[ENTRIES PROVIDED — start]

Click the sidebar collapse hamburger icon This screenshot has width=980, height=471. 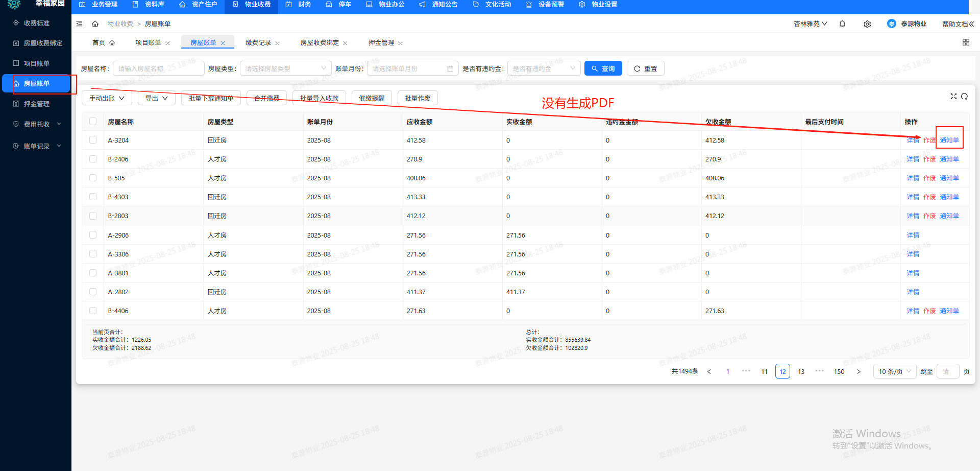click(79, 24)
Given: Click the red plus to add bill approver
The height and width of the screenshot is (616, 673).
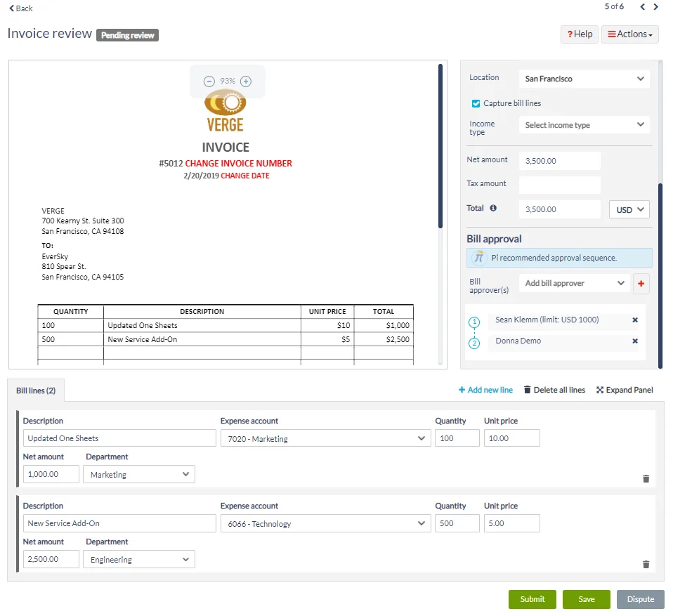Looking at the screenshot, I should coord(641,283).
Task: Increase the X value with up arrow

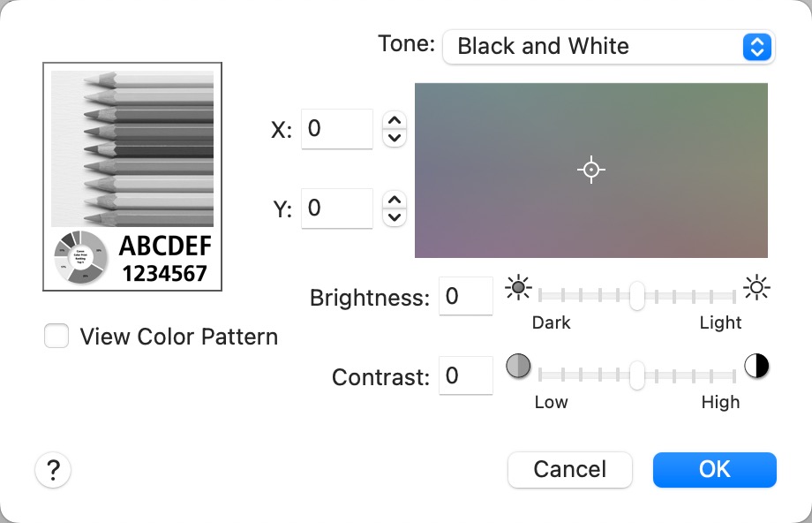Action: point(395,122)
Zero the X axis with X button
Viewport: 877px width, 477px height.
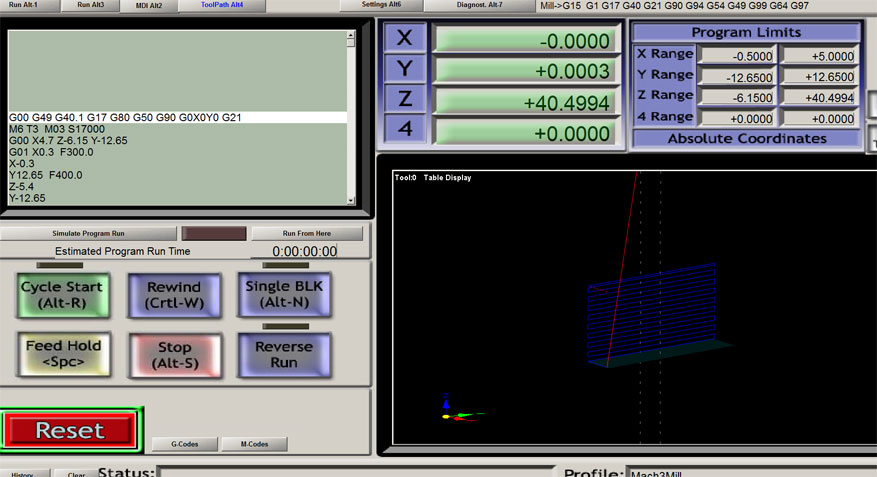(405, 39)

[ENTRIES PROVIDED — finish]

**WHAT YOU WILL DO:**
Beginning at the line that holds "Task: Increase the X value with up arrow" and ending with the last line of the entries, please set down each line exactly, leaving every picture out.

**WRITTEN ANSWER:**
Task: Increase the X value with up arrow

Action: point(395,122)
Zero the X axis with X button
Viewport: 877px width, 477px height.
(405, 39)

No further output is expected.